OTTAWA -- Defenseman Wade Redden recalls how poorly the Ottawa Senators faced adversity in previous postseasons.

"In the past, we'd play well, get lots of chances and wouldn't score, and then we'd get away from what we do," Redden said Tuesday after practice. "We'd panic, thinking that we've got to change something."

The only thing the Senators have changed this spring is their mentality - from panic to patience, from chaos to composure.

Sticking to a system that relies on stifling defense and opportunistic offense, the Senators lead Toronto 2-1 in their best-of-seven NHL Eastern Conference semifinal series, which resumes in Ottawa on Wednesday.

"I think we've realized that if we just keep plugging away, keep grinding, eventually something good is going to happen," Redden said.

It was a tough lesson for a team whose problem over the past six years wasn't making the playoffs - but advancing in them.

With Monday's 3-2 victory, the Senators won their sixth playoff game to set a franchise record for most in any postseason. Just as significant is that they lead the Maple Leafs, a team that knocked them out the past two years.

Not bad for a relatively faceless group of players, relying on a workmanlike effort and goaltender Patrick Lalime, a two-time NHL castoff who has a 0.78 goals-against average in eight games.

And then there's Daniel Alfredsson, the team captain and leading scorer, who emerged as a leader following last summer's trade of Alexei Yashin.

"Through adversity, hopefully, you learn something that's going to help you," Alfredsson said. "It's not easy losing. But as long as you realize what you did wrong, and try to improve, it's a step in the right direction."

The Senators have not wilted this spring.

They didn't in the first round against Philadelaphia, winning four straight after losing the series opener in overtime.

The Senators showed the same resiliency in Monday's victory, bouncing back from what could have been a morale-bursting 3-2 triple-overtime loss in Game 2.

"I think we're more composed," Alfredsson said. "We don't get too high when we win. We don't get too low when we lose."

It's the Maple Leafs who are trying to stay focused.

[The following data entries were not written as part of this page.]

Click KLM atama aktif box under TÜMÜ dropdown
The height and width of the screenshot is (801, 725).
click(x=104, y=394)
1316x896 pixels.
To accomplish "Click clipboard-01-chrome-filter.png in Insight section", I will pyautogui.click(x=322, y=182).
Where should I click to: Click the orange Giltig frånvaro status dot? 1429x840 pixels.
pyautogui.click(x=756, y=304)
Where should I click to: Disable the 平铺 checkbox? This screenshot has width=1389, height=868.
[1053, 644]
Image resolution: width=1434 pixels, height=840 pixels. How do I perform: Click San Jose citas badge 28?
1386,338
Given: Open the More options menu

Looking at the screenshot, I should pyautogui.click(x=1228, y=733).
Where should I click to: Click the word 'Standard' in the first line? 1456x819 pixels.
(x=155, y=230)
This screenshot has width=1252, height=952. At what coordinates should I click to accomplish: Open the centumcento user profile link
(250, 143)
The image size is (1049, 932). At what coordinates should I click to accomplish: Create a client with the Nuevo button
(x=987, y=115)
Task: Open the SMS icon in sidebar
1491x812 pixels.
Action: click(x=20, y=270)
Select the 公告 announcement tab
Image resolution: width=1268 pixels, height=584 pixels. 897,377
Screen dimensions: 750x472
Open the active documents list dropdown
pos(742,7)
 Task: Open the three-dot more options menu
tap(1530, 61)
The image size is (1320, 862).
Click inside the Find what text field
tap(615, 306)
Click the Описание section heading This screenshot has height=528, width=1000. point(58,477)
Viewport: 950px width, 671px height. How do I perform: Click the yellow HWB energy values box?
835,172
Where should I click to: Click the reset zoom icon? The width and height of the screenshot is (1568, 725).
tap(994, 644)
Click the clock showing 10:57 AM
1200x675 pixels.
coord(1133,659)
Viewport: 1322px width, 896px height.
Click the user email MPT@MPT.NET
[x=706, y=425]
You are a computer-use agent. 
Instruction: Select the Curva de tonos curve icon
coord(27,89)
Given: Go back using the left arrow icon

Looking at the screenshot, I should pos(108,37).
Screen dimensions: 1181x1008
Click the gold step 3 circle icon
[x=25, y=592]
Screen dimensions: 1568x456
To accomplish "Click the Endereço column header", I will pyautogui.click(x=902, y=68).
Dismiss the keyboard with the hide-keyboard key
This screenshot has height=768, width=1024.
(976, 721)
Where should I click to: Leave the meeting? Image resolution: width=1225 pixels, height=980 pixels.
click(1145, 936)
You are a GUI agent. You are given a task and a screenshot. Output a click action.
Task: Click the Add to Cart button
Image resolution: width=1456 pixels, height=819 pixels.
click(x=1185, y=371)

While the Leafs, the most penalized team in the playoffs, have stemmed their discipline problems the past two games, they're still guilty of trying to be too forceful on offense, which is costing them defensively.

All three Ottawa goals - including Alfredsson's eventual game-winner - in Game 3 came as a result of turnovers.

While the Leafs made a game of it, scoring twice in the final three minutes, their lackluster performance over the first 57 minutes did them in.

"We've got to be a team that finishes checks, and we're not doing it right now for whatever reason," coach Pat Quinn said. "When you try to force things in this game, especially against this type of team, that's the kind of game they can eat up a little bit."

The Leafs also resorted to complaining about the officiating, something that has become common after every loss.

This time, they were unhappy that Alfredsson's goal was allowed to stand. Toronto players accused Ottawa's Benoit Brunet of interfering with goalie Curtis Joseph, even though replays showed that Brunet hardly touched Joseph, and that he was pushed into the crease by Toronto's Robert Reichel.

Alfredsson said the Senators are accustomed to the Maple Leafs' complaints.

"We play them five times every year. It's nothing new," Alfredsson said. "It all comes down to playing hockey, and that's what we go out there and try to do."